🤖 AI Summary
Large language models (LLMs) exhibit significant limitations in multi-step reasoning QA tasks, particularly in simultaneously mastering meta-level (e.g., planning, strategy) and object-level (e.g., mathematical, symbolic) reasoning.
Method: We introduce the Franklin benchmark—the first systematic framework to disentangle and quantify these two distinct reasoning tiers. It comprises the Franklin dataset and a multi-dataset joint evaluation protocol, validated via human annotation and comparative analysis across four state-of-the-art LLMs.

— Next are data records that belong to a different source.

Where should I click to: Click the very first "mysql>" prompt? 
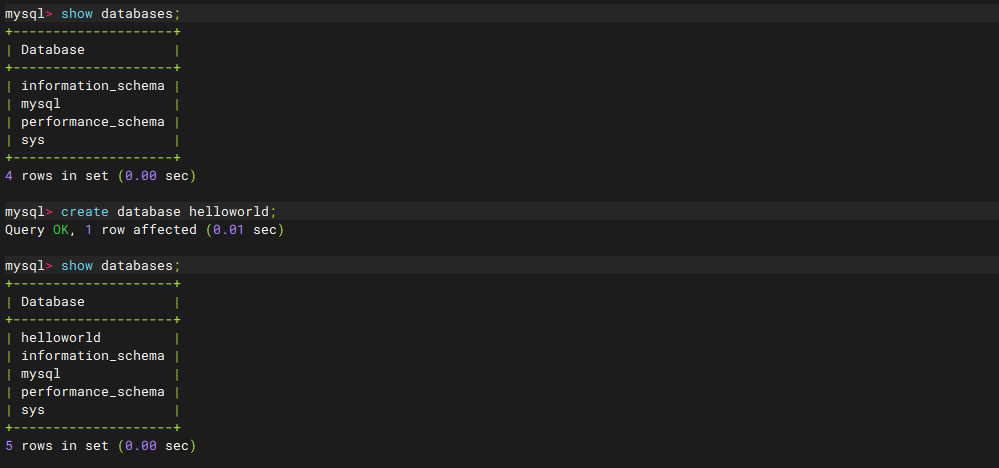28,14
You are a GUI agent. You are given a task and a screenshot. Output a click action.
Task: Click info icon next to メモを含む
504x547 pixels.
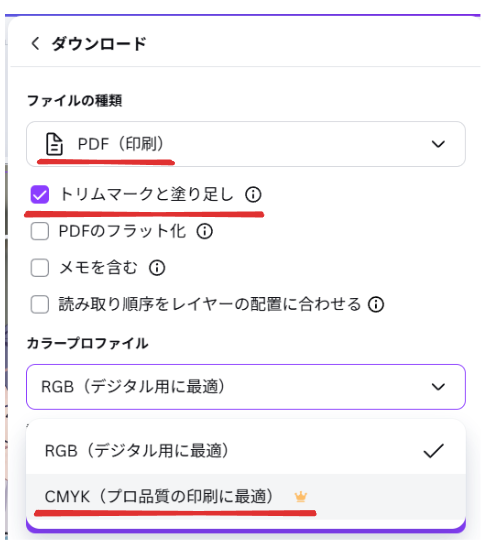pyautogui.click(x=157, y=268)
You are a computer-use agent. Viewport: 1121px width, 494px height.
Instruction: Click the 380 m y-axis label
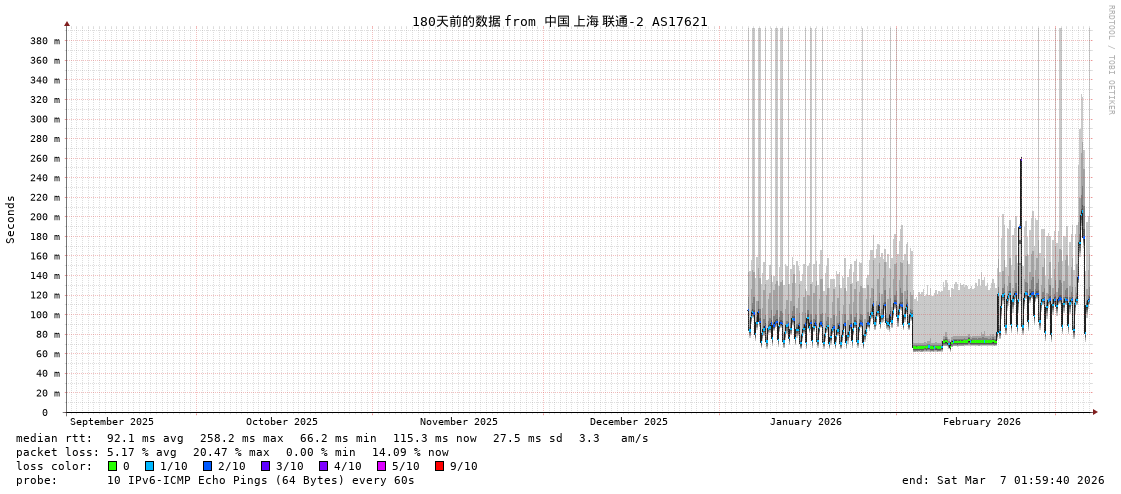[x=44, y=41]
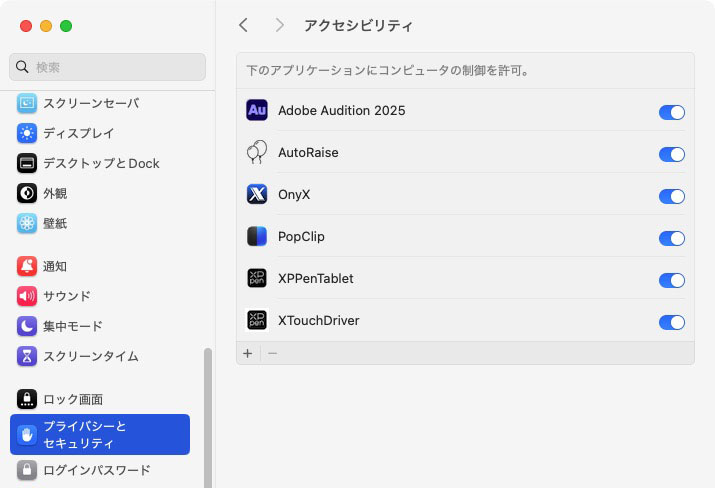The image size is (715, 488).
Task: Click the XPPenTablet app icon
Action: 257,279
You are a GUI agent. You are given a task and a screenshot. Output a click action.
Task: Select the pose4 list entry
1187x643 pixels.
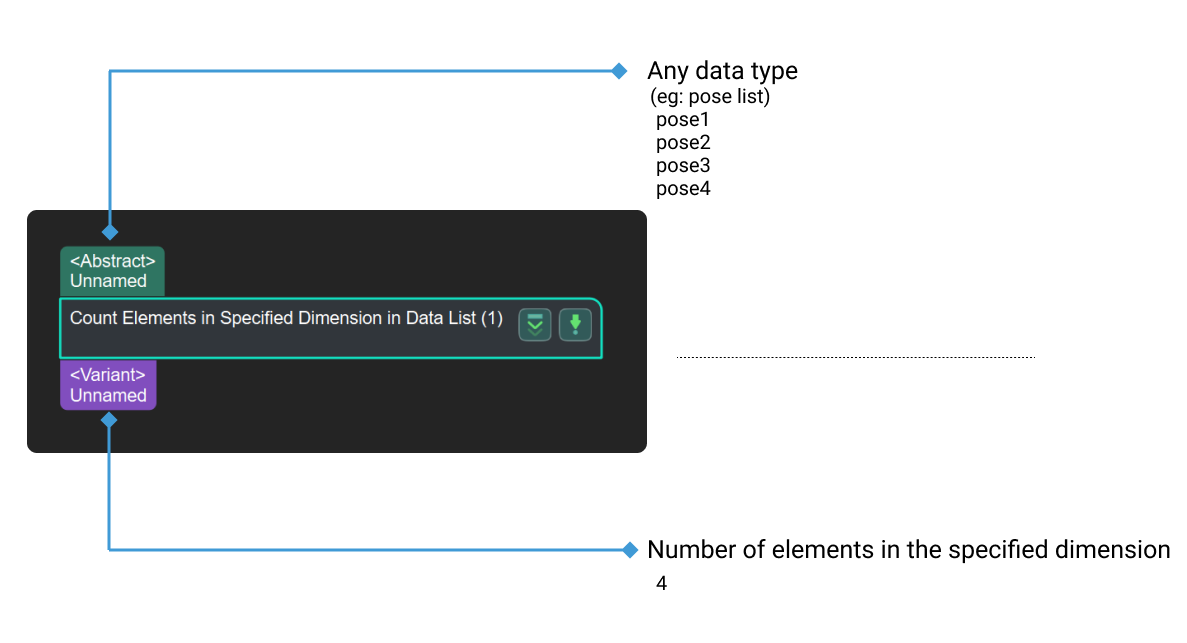click(683, 188)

Contribution/Results: Our evaluation reveals that current LLMs consistently excel at meta-level reasoning but suffer severe performance degradation on object-level reasoning—especially on Franklin’s targeted tasks—exposing fundamental deficits in precise symbolic manipulation and exact computation. Franklin thus establishes a novel, scalable paradigm for fine-grained, hierarchical reasoning assessment, enabling rigorous, decoupled evaluation of reasoning capabilities.
📝 Abstract
Large Language Models (LLMs) excel in natural language tasks but still face challenges in Question Answering (QA) tasks requiring complex, multi-step reasoning. We outline the types of reasoning required in some of these tasks, and reframe them in terms of meta-level reasoning (akin to high-level strategic reasoning or planning) and object-level reasoning (embodied in lower-level tasks such as mathematical reasoning). Franklin, a novel dataset with requirements of meta- and object-level reasoning, is introduced and used along with three other datasets to evaluate four LLMs at question answering tasks requiring multiple steps of reasoning. Results from human annotation studies suggest LLMs demonstrate meta-level reasoning with high frequency, but struggle with object-level reasoning tasks in some of the datasets used. Additionally, evidence suggests that LLMs find the object-level reasoning required for the questions in the Franklin dataset challenging, yet they do exhibit strong performance with respect to the meta-level reasoning requirements.